__Short exercise__
Swap every "Where should I click to:" in the records below for "Where do I click to:", and write out all the lines again with nothing else changed.

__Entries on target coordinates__
★ ★ ★ ★ ★
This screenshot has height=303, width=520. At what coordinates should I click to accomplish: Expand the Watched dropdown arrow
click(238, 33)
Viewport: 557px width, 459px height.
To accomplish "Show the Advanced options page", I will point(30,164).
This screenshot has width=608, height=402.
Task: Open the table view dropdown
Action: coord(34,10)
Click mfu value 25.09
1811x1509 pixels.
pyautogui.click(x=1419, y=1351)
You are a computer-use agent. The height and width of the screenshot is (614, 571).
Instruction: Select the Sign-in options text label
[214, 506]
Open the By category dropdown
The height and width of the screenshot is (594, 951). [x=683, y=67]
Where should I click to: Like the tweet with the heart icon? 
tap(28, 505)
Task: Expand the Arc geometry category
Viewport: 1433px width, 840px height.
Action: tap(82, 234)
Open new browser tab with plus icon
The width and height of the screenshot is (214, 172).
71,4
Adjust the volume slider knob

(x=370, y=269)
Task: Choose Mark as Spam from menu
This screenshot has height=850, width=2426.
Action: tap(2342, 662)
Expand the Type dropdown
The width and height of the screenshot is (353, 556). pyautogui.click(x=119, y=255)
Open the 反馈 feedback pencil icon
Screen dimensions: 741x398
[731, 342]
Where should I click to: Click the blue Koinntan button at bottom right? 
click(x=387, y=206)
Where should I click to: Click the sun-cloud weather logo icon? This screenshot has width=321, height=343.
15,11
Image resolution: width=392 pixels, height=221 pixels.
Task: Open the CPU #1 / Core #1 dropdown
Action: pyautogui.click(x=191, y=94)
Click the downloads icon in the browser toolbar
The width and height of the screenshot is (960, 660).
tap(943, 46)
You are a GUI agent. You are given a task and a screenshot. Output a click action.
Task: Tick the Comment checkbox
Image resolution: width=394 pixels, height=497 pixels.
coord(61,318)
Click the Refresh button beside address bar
★ ★ ★ ★ ★
__Result__
This screenshot has height=303, width=520. At what coordinates should I click to accomplish: Expand the Watched dropdown arrow
click(238, 33)
Viewport: 557px width, 459px height.
To accomplish "Show the Advanced options page", I will point(30,164).
This screenshot has width=608, height=402.
Task: Open the table view dropdown
Action: coord(34,10)
Click mfu value 25.09
1811x1509 pixels.
pyautogui.click(x=1419, y=1351)
You are a computer-use agent. The height and width of the screenshot is (614, 571).
Instruction: Select the Sign-in options text label
[214, 506]
Open the By category dropdown
The height and width of the screenshot is (594, 951). [x=683, y=67]
Where do I click to: Like the tweet with the heart icon? 
tap(28, 505)
Task: Expand the Arc geometry category
Viewport: 1433px width, 840px height.
Action: tap(82, 234)
Open new browser tab with plus icon
The width and height of the screenshot is (214, 172).
71,4
Adjust the volume slider knob

(x=370, y=269)
Task: Choose Mark as Spam from menu
This screenshot has height=850, width=2426.
Action: tap(2342, 662)
Expand the Type dropdown
The width and height of the screenshot is (353, 556). pyautogui.click(x=119, y=255)
Open the 反馈 feedback pencil icon
Screen dimensions: 741x398
[731, 342]
Where do I click to: Click the blue Koinntan button at bottom right? 
click(x=387, y=206)
Where do I click to: Click the sun-cloud weather logo icon? This screenshot has width=321, height=343.
15,11
Image resolution: width=392 pixels, height=221 pixels.
Task: Open the CPU #1 / Core #1 dropdown
Action: pyautogui.click(x=191, y=94)
Click the downloads icon in the browser toolbar
The width and height of the screenshot is (960, 660).
tap(943, 46)
You are a GUI agent. You are given a task and a screenshot. Output a click action.
Task: Tick the Comment checkbox
Image resolution: width=394 pixels, height=497 pixels.
coord(61,318)
Click the Refresh button beside address bar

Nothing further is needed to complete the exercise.